As a kid, I worked one summer at the Desert Botanical Garden in Metro Phoenix helping Dr. Gentry check herbarium specimens for localities of the agaves that he wished to map. Those maps were included in his classic work on the world of mezcals, magueys and other agaves.
Although he traveled the world collecting seeds of food plants and other potential crops, his real loves were the Sonoran Desert, the Sierra Madre Occidental, and mescal in all its forms and flavors.
We will honor the memory of Old Howard– the Real Treasure of the Sierra Madre– by presenting the first Howard Scott Gentry Award for binational collaborative research on agave conservation and use to one of his “heirs,” Ana Guadalupe Valenzuela Zapata, with whom I was blessed to co-author Tequila: A Natural and Cultural History.

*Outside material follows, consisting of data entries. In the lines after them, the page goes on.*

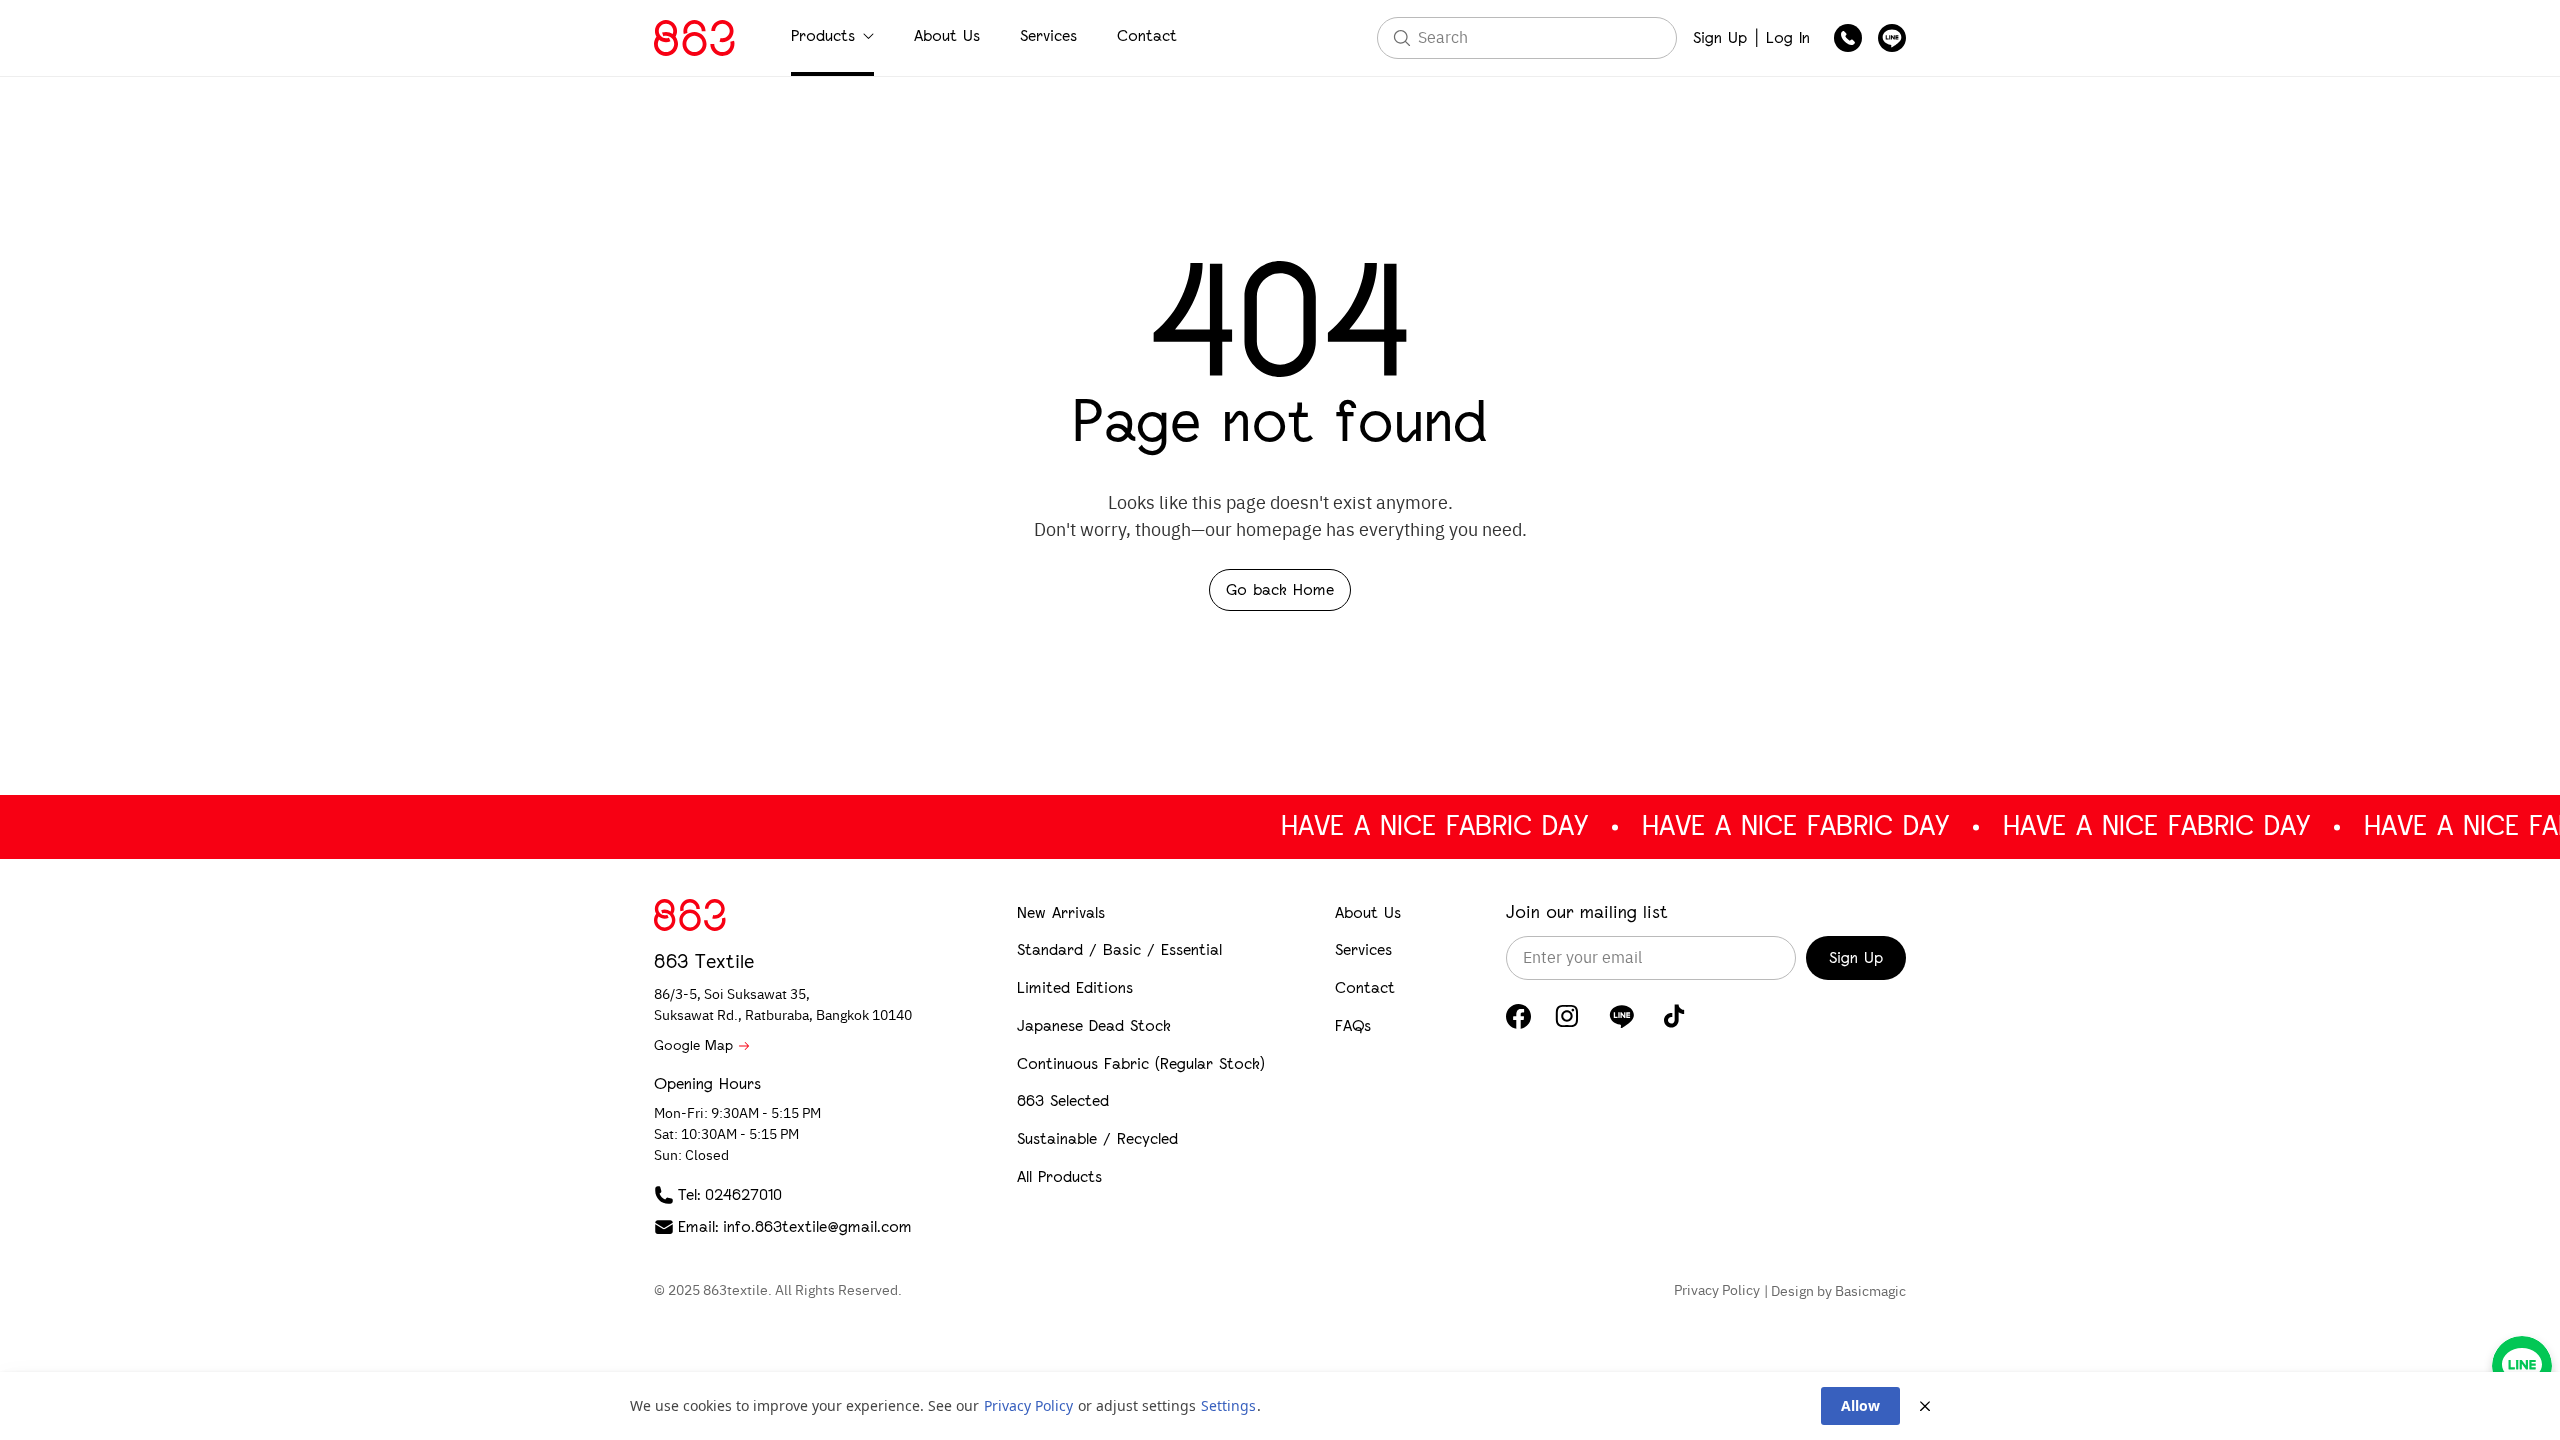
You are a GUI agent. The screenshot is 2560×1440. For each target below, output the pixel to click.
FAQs (1353, 1025)
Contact (1147, 35)
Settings (1228, 1405)
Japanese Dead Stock (1094, 1025)
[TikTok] (1674, 1016)
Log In (1788, 37)
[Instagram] (1567, 1016)
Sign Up (1720, 37)
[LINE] (1621, 1016)
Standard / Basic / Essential (1119, 949)
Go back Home (1280, 589)
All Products (1059, 1176)
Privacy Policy (1717, 1291)
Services (1048, 35)
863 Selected (1063, 1100)
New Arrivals (1061, 912)
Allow (1860, 1405)
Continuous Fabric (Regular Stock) (1141, 1063)
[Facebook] (1518, 1016)
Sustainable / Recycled (1097, 1138)
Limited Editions (1075, 987)
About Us (947, 35)
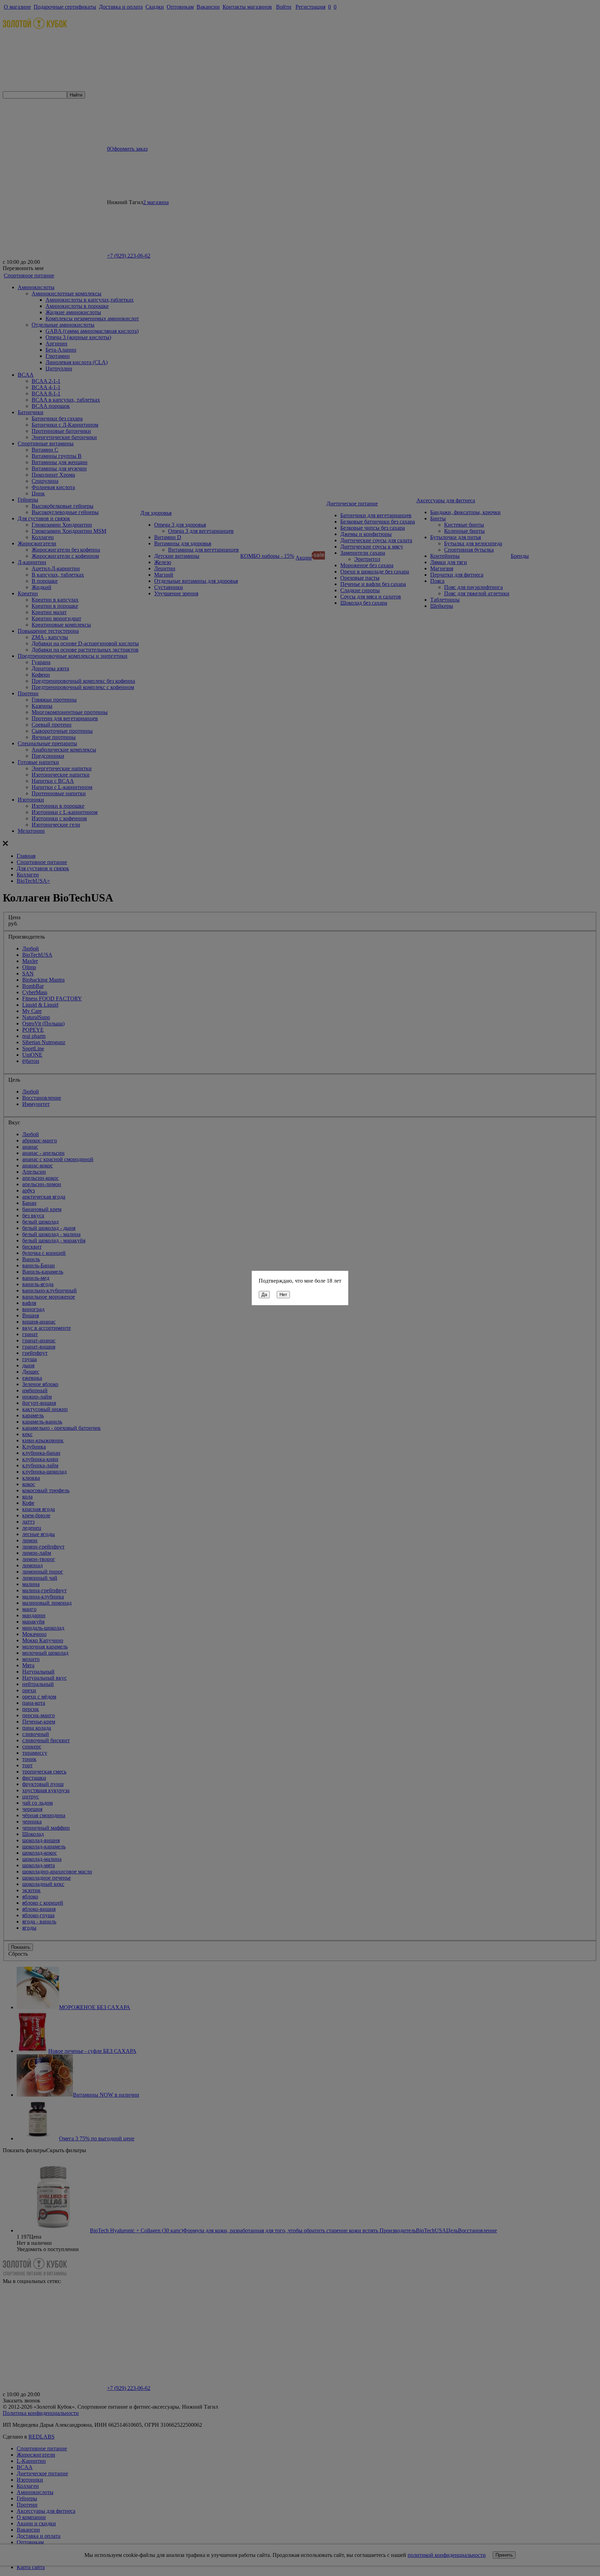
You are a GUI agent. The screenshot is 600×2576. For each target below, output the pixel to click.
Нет (283, 1294)
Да (264, 1294)
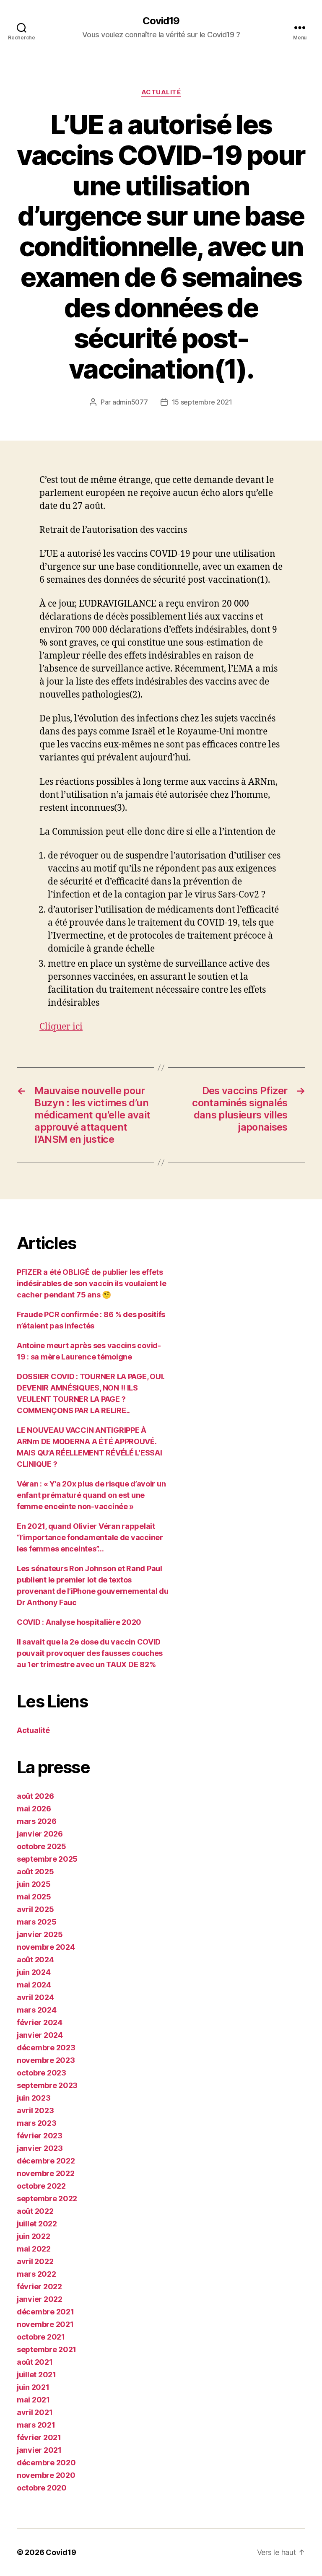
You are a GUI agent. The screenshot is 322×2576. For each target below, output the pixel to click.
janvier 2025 (40, 1934)
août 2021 (35, 2362)
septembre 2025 (47, 1859)
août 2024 (35, 1959)
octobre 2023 (41, 2072)
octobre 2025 (41, 1846)
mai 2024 (34, 1984)
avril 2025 (35, 1909)
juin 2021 (33, 2387)
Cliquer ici (61, 1026)
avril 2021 (34, 2412)
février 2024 (39, 2022)
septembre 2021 (46, 2349)
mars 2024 (37, 2009)
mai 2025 (34, 1896)
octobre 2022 (41, 2186)
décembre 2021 (45, 2311)
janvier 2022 (39, 2299)
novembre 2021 (45, 2324)
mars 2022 (36, 2274)
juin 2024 (34, 1972)
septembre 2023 (47, 2085)
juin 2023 (34, 2097)
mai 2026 (34, 1808)
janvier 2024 (40, 2035)
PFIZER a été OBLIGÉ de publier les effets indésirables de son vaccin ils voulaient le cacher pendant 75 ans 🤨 (91, 1283)
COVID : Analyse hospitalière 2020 (79, 1622)
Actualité (161, 92)
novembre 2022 (46, 2173)
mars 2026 (37, 1821)
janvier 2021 (39, 2450)
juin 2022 (33, 2236)
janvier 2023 (40, 2148)
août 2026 (35, 1796)
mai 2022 (34, 2248)
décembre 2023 (46, 2047)
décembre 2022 (46, 2160)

But my favorite remembrance of Dr. Gentry was seeing him out in the middle of a trail in the Huntington Botanical Garden at the age of 75, lassoing down the giant flower stalk of an agave that he had planted there in 1951! It was 27 years later, but Howard and I drove 75 miles to see that mystery agave flower for the first and last time. The tourists at the Huntington that day were aghast to see an old man using a horsehair mecate and a machete to topple the agave and shut down the main trail in the garden for over an hour.
Howard loved Tucson, worked on Tumamoc Hill for a while in the same building where Paul Mirocha and I now have our offices, and he was delighted when both his daughters and his herbarium specimens took up residence in Tucson. What a fitting place for a nationally-recognized Agave Heritage Week, April 28th to May 7th!